Why do you setup different url’s instead of putting these on DavidRisley.com site? I never understood this.
He went on to say it dilutes my brand and also spreads my inbound links around so that I don’t get as much SEO benefit. I thought it would make a cool blog post, so let me address his points that he emailed in.
Issue #1: Dilutes The Brand
Your URL and your brand is DavidRisley.com not FreeTwitterManual.com, BlogMastersClub.com, BlogwealthGap.com, Bloggingin2010.com etc.. These are products of the DavidRisley.com brand and should be under your domain. By splitting them off you are not only creating confusion to your readers, but you might actually be harming your “real” brand by doing so. You now have several micro-brands to keep going.
Personally, I disagree with this (although you’ll see my comments below about a solution). The brand is “David Risley” and the focus of that brand is the blog. All of my stuff is listed in one way or the other on this blog. I have not noticed any brand confusion with my audience due to multiple properties.
My thought is that these other properties…
- Provide a more singular purpose to the page, which makes for much better conversions than anything I could do on this blog (due to all the other activity here).
- Act as feeders into the main property, all as separate lead generators.
See, a dedicated landing page (or squeeze page) will outperform a blog any day of the week and twice on Sunday – when it comes to conversions. Blogs are great for building and fostering the brand and the relationship, but when it comes time to convert (either into a sale or an email opt-in), a squeeze page will always out-perform by many orders of magnitude.
So, I have these satellite properties that perform and convert. People then get onto my list(s) and/or become a paying customer. That brings them, once again, into my circle and they usually become a reader of this blog.

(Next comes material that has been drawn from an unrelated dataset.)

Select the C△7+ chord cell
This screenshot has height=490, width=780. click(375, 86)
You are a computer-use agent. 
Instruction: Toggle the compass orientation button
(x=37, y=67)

What this creates is a big network of sites that feed the brand, rather than all effort focusing on the one site where the blog layout itself will harm conversions.
The other issue to consider with dedicated landing pages is that they make for much better word-of-mouth promotion via any number of means.
Issue #2: Dilutes Inbound Links
Brent’s next point is:
Each of these new URL’s will get inbound links to them and this will take away inbound links that “should” be going to DavidRisley.com. This in turn could hurt your Page Rank and search engine listings for your “main” brand. We both know that brand new URL’s and sites will not get good rankings for a period of time anyway, so you would be better off leaving them on your established site.
His point was that a search for “free twitter manual” had the old location in this blog’s archives in the SERPs, and that I’ve now re-directed that to the new landing page and it will hurt my rankings.
Personally, I don’t care. I set things up for real people, not search spiders. And with the keyword volume I was seeing in the prior location, I can get much better performance with a stand-alone page, optimized to put people onto my email list (so I can build the relationship) and to allow people to more easily share the resource across social media.
In the end, each of these resources would perform much worse if located on my blog, and that matters to me a lot more than the inbound links from Google. My regular blog posts bring in plenty of search traffic.
Issue #3: Causes Confusion
It might cause confusion to some of your readers.. They signup for a report on FreeTwitterManual.com and they get an email from DavidRisley.com. No brand support from site to email. They might not confirm subscription etc..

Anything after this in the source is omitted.